# [DATA LISTING]
——————
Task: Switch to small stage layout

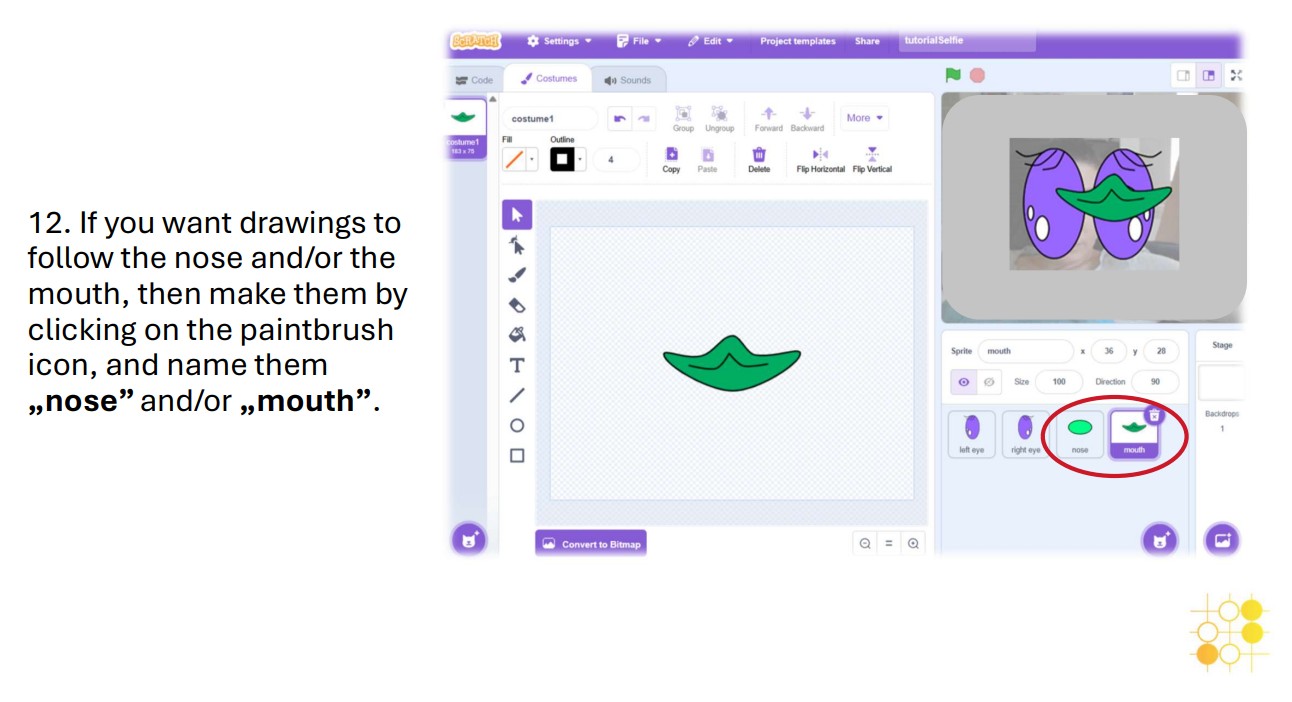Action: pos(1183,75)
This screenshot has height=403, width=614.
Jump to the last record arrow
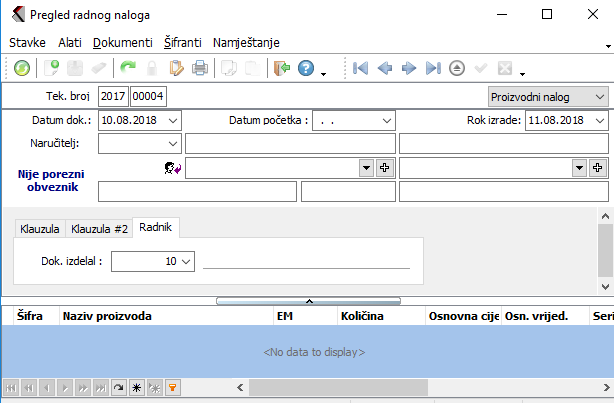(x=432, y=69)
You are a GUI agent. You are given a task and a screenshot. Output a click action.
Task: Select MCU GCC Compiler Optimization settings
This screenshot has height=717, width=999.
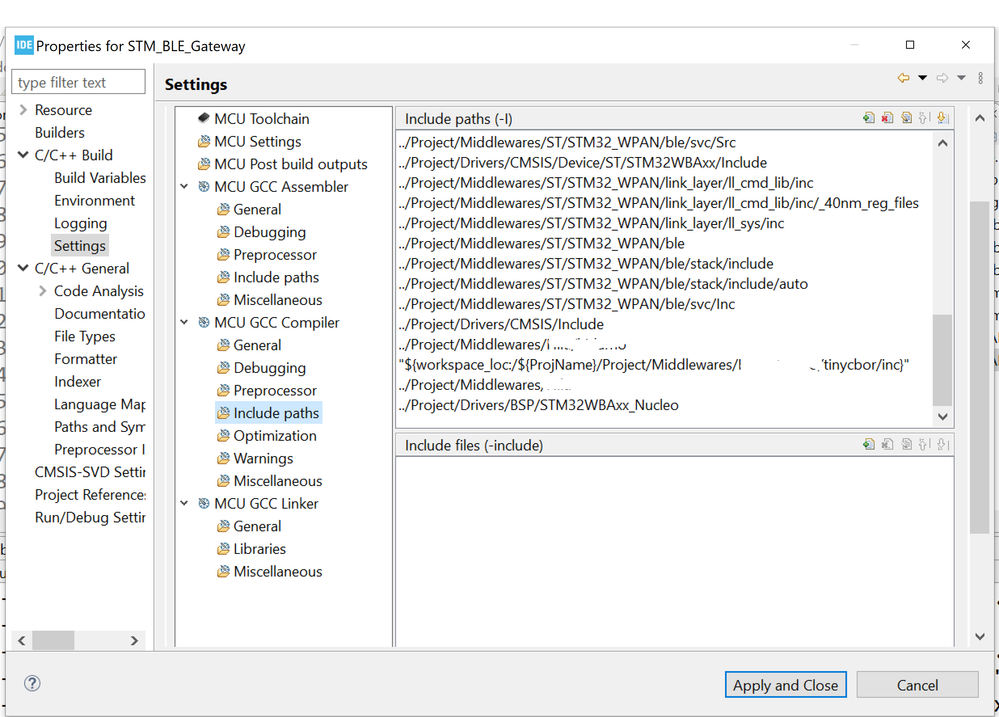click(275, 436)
——————
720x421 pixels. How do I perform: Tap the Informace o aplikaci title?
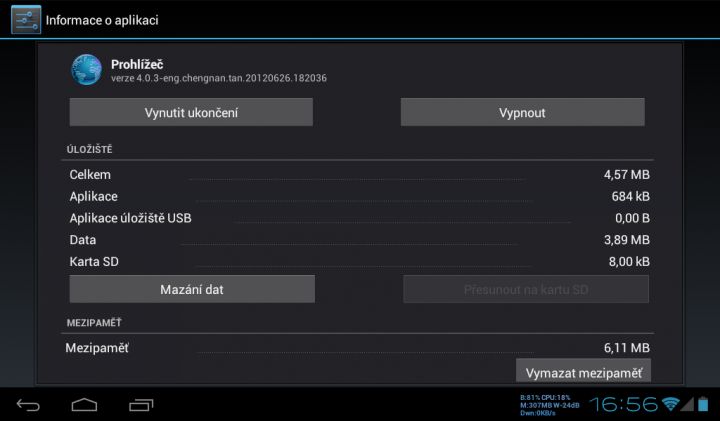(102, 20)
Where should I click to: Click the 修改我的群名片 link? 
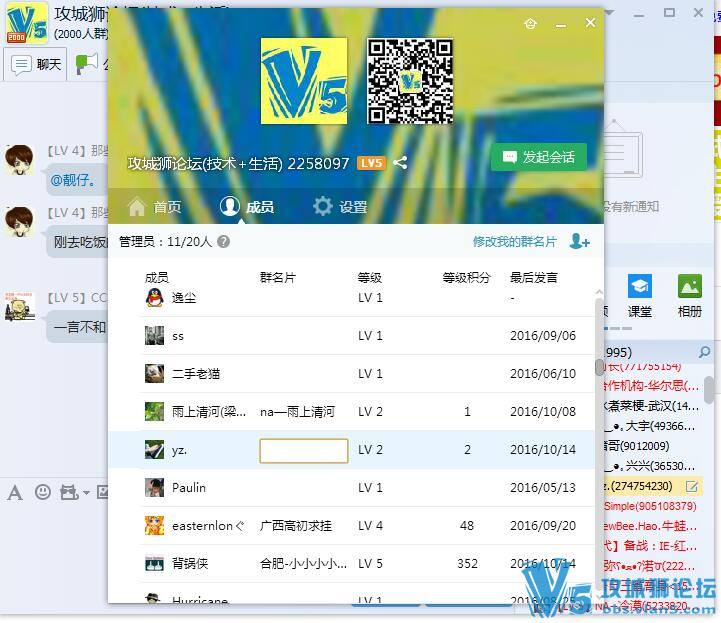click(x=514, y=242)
——————
# [WHAT TO WORK ON]
In the entries above, find the line containing "Task: Switch to small stage layout" and the line containing "You are a GUI"; give again exactly those two lines and every line between them, minus the pictures.

# [EXERCISE RESPONSE]
Task: Switch to small stage layout

Action: pos(1183,75)
This screenshot has height=403, width=614.
Jump to the last record arrow
(x=432, y=69)
You are a GUI agent. You are given a task and a screenshot. Output a click action.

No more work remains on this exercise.